There were lots of new people to meet. This is part of the process at weddings. Those getting married gather a unique community. Those who know the couple don’t all know one another. And, as is true of many other occasions, the time goes by quickly and there are lots of conversations that are incomplete. So I know little bits about people without knowing their full stories.

So here is a silly observation from last night. A common topic of conversation is what we do for a living. As we are getting to know others, we ask about their vocations. On finding that I am a minister, some people asked why I wasn’t officiating at the occasion. I tried to explain that there are times in my life when I enjoy the role of family member. I wanted very much to come to this wedding as Julia’s uncle – not as an officiant. I wanted to be part of the family, not the one in charge of signing the paperwork. But that is a bit difficult to explain in a few sentences in a partial conversation in a crowd of people. I found myself saying, “I like being part of Julia’s family.” That’s true.

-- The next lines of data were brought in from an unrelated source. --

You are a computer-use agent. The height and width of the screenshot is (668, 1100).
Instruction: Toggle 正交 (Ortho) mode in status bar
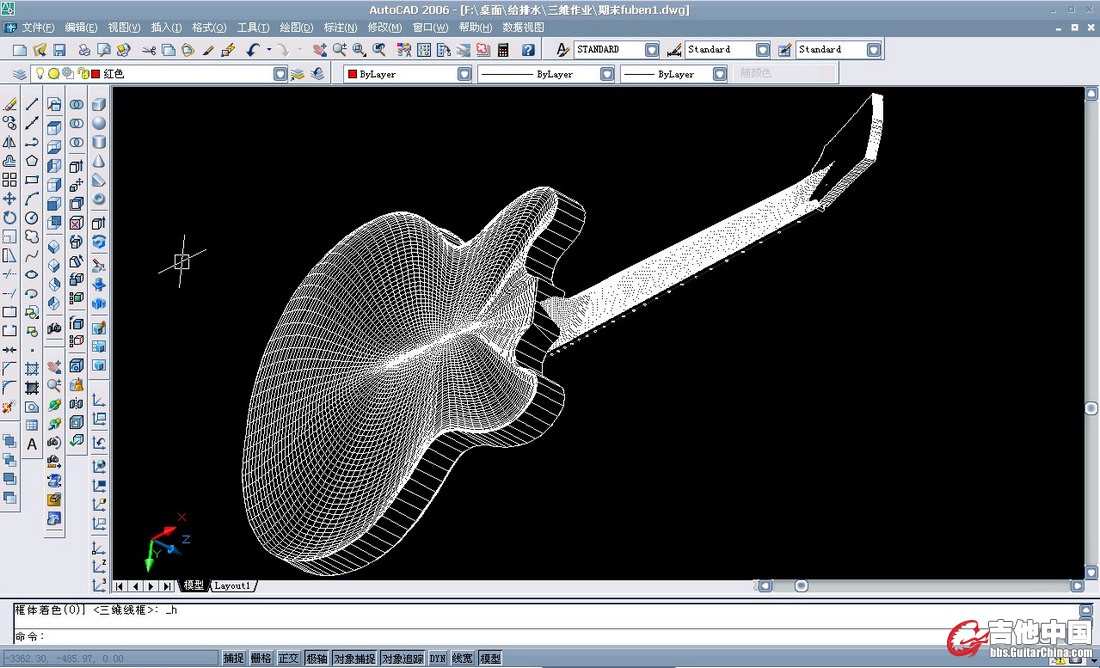[x=289, y=659]
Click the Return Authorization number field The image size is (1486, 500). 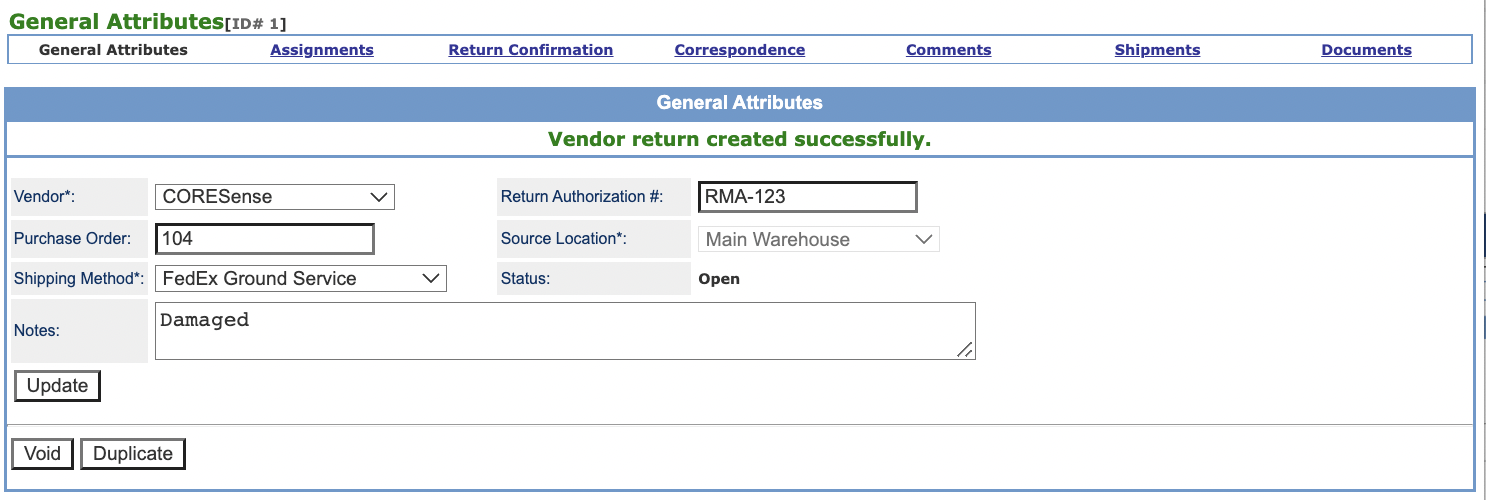(x=807, y=197)
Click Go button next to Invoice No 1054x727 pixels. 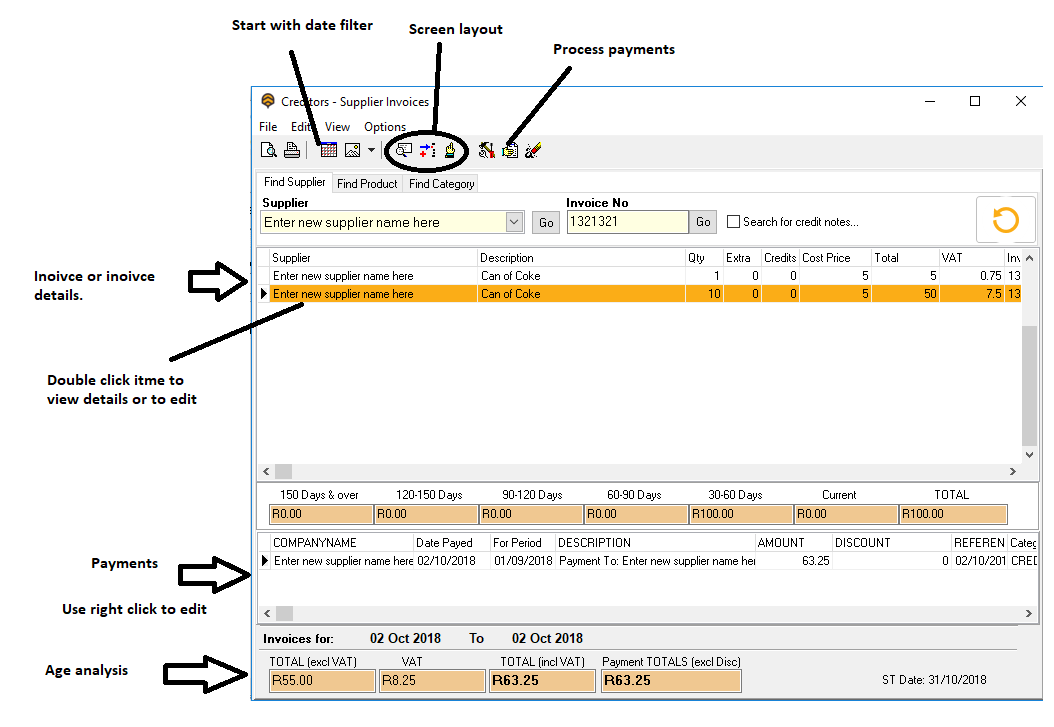[x=704, y=222]
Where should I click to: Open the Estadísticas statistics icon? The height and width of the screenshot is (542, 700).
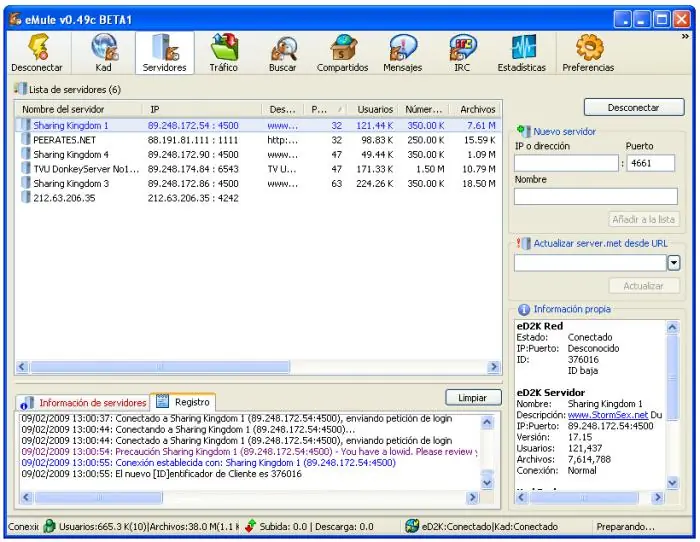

But somehow in the course of conversation, several times last night, I discovered that the ability to lead a wedding ceremony and sign a license isn’t all that unique a skill. In the course of the evening I spoke to at least three people, including the officiant at the evening’s ceremony who officiate at weddings, but who have never served as pastors of congregations. The officiant now performs weddings as a full time job, having transitioned from being a wedding musician several years ago. His wife was also ordained to do weddings to expand the family business. Portland, Oregon is a large city and apparently there is no lack of business for the couple. He is so busy that he didn’t come to the rehearsal. I assume that he was performing a different wedding ceremony the night before.

Another person with whom I spoke pursued a credential that could be used to qualify to perform weddings as a sort of rebellion against the church. This person is not exactly anti-religious, but has problems with organized religion and wanted to offer services to those who don’t want to become involved in churches.

A third person seemed to have gotten into the business of doing weddings to perform ceremonies for family members. He was very pleased to have officiated at both his son’s wedding and the wedding of his father. Presumably it wasn’t the first wedding for his father, but I never got the whole story.

I’m sure that I am as much of a mystery to those officiants as they are to me. They probably think it a bit strange that someone would rather be in the congregation than up in front at a family wedding. They probably don’t understand how hard I work to connect couples with communities of faith. They probably don’t know what I do with the larger part of my time working in a church. They probably can’t fathom why I would be so passionate about the history and theology of liturgy in general, or why I have such a strong sense of an appropriate order for a ceremony or my commitment to each word of the vows that are exchanged. I probably seem strange to them.

But I also don’t understand what would attract someone to officiate at weddings without also leading baptisms and communion and confirmations and funerals and regular worship of a community. I can’t even think of the special ceremonies in which I participate apart from the journey of a faith community.

This world is filled with many different people and we don’t all see the world from the same perspective.

Sometimes when I am speaking with colleagues in the ministry we will talk about the parts of our job that we find more or less appealing. I have several friends who would say that they prefer to officiate at a funeral over a wedding because the opportunity to make connections with the family and form lasting bonds with the church are more present in a funeral than a wedding. I’ve heard my colleagues complain about the couples that come to them for a wedding because they like the building as a background for the pictures or the church’s price is lower than other venues. While I try hard not to be a complainer, I guess that I have, in the past, shared some of the things that I don’t like about some weddings as well.

But the truth is that I like weddings. I enjoy seeing people making lasting promises to one another. I have been so blessed by being married that I want that blessing for others. But I also like being an uncle and I like being a father. I appreciate the ministers who officiated at the weddings of our children and allowed me to participate fully with the rest of my family in the ceremonies. I don’t always have to be in charge in order to worship and sometimes it is a treat not to be the one in charge.

This morning, however, I am missing my congregation. It is good to have a vacation and it is good to be with family, but I am also eager to return home to a community of people who are there for each other in all of life’s occasions and who are aware of belonging to a deep and long tradition and an emerging future.

I’m betting that the wedding officiants with whom I spoke last night never get to deliver firewood with the woodchucks or serve a meal at the mission alongside people whose faith they admire. It is good being an uncle at my niece’s wedding. And it is good to have a church to go home to again and again.